Per le donne amare è ancora un lavoro. Ed è per questo – e lo mostra la stessa ricerca di cui sopra – che le donne tendono ad attendere più a lungo prima di dichiararsi. Non è mancanza di sentimento: è cautela. È esperienza. È memoria collettiva, è autoconservazione. È ragionare prima di lanciarsi in qualcosa che ha molti, molti costi emotivi, energetici, sociali. Come biasimarle? Sono prudenti, non ciniche

Lo studio della Humboldt va ad analizzare quello che succede oltre il primo slancio: quando le relazioni finiscono. Ed è particolarmente rivelatore: sono gli uomini a soffrire di più dopo una rottura.

Gli uomini eterosessuali si aspettano che le loro partner soddisfino tutti i loro bisogni emotivi (e spesso anche pratici) e quando il lavoro emotivo della partner viene meno perché lei se ne va, il crollo maschile è verticale: meno emozioni positive, maggiore solitudine, più rischi per la tenuta della salute mentale.

non vogliono essere lasciati (e non lasciano) perché non sanno stare soli

Perché?
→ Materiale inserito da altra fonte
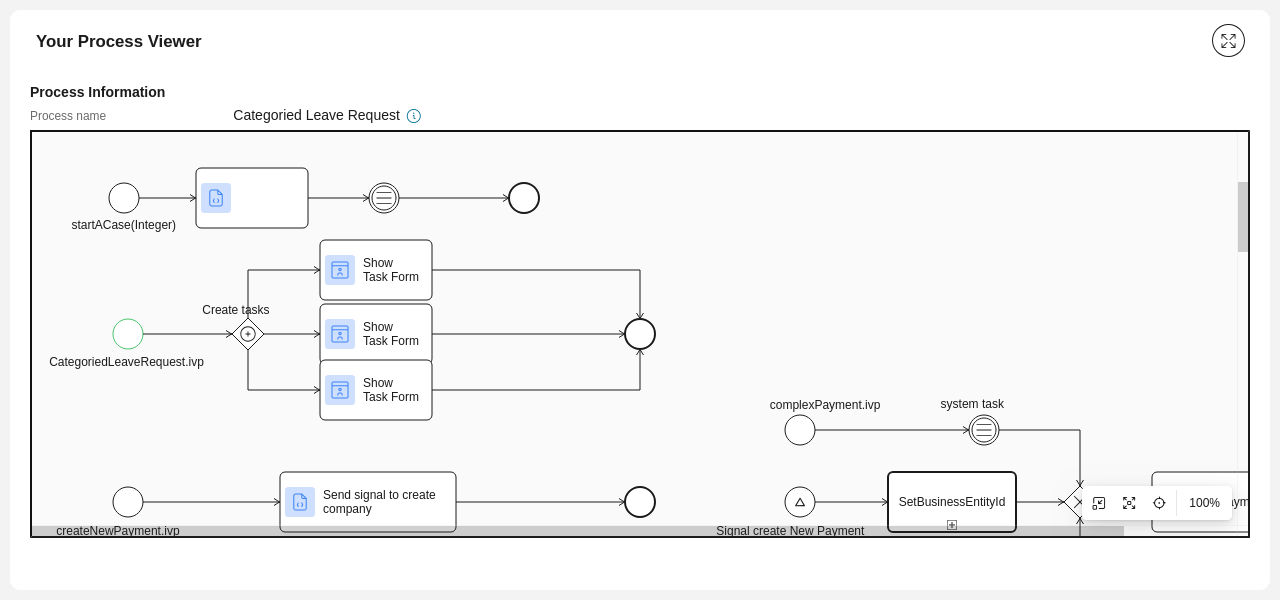Click the end event after the Show Task Form tasks
The image size is (1280, 600).
tap(640, 334)
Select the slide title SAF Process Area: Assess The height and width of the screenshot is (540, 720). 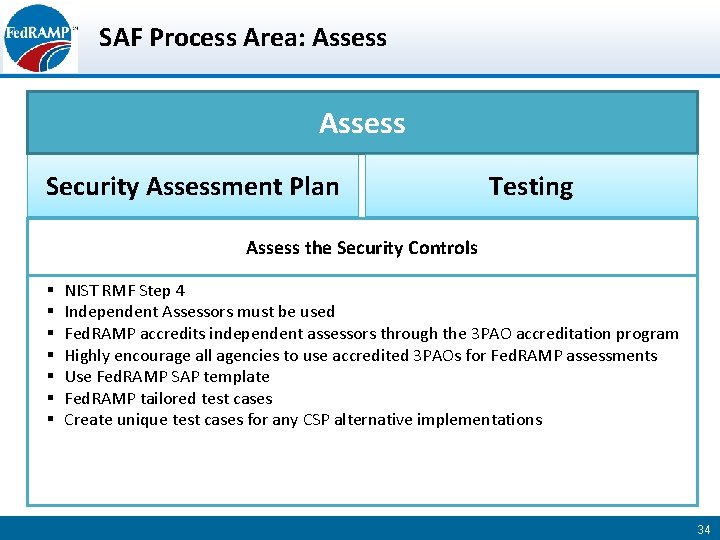point(242,38)
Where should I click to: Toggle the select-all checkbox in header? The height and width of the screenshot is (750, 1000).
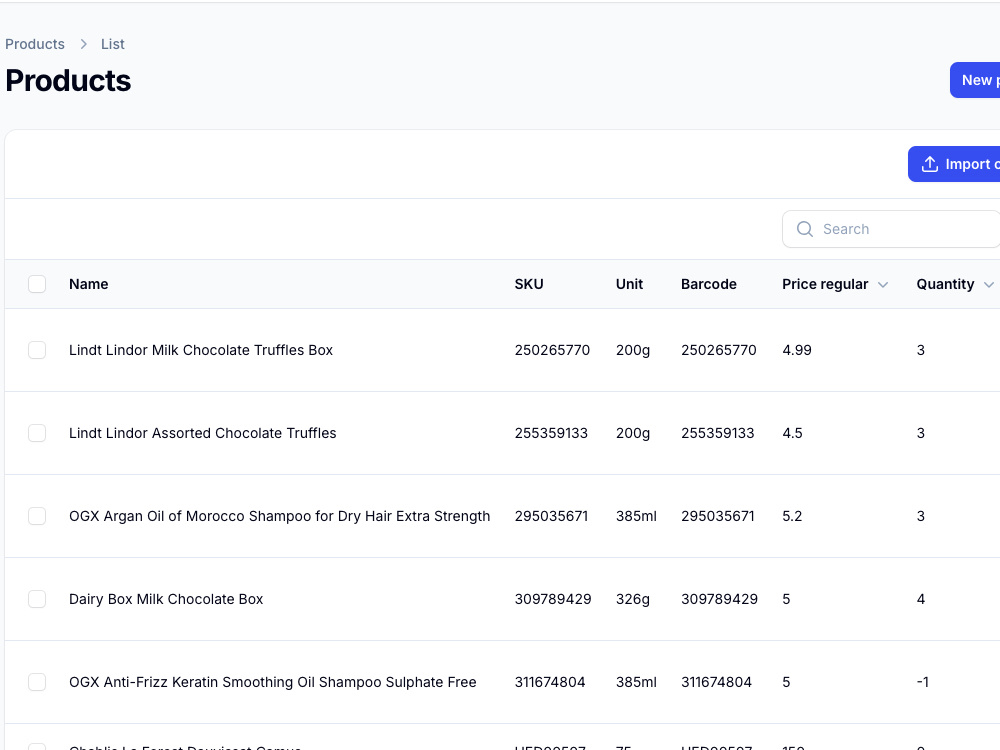point(37,284)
Perché molti uomini non hanno mai imparato a costruire una rete emotiva che non sia la loro partner. Non confidano negli amici, non parlano con la famiglia. Per loro, l’amore è un monolocale senza uscite di sicurezza. Quando finisce, restano in mezzo alle macerie. Non è romanticismo: è dipendenza. Come lo chiamiamo, allora, un sistema in cui una donna deve essere al tempo stesso partner, terapista, life coach, tata, sessuologa, chef e governante? Lavoro invisibile, cura gratuita. E, quando finisce, lo chiamiamo sollievo. Non è un caso che le donne riescano ad adattarsi alla vita da single più in fretta. Quindi forse no, i maschi etero non sono più romantici. Sì, dicono “ti amo” prima e sì, piangono di più dopo. Ma tra l’inizio e la fine, cosa ci hanno messo dentro? Hanno condiviso il carico? Hanno curato, ascoltato, costruito? Hanno collaborato?

Essere romantici non è questione di tempismo, ma di responsabilità. È facile dire “ti amo” quando non si rischia nulla. È più difficile costruire un amore che non chieda sempre agli altri – e soprattutto alle altre – di fare tutto il lavoro.

E allora, forse, i veri romantici e le vere romantiche sono quelli e quelle che smettono di credere nelle favole e iniziano a riscriverle. Anche da sole. Anche senza “ti amo” sussurrati in anticipo da qualcuno che poi quell'amore non lo pratica.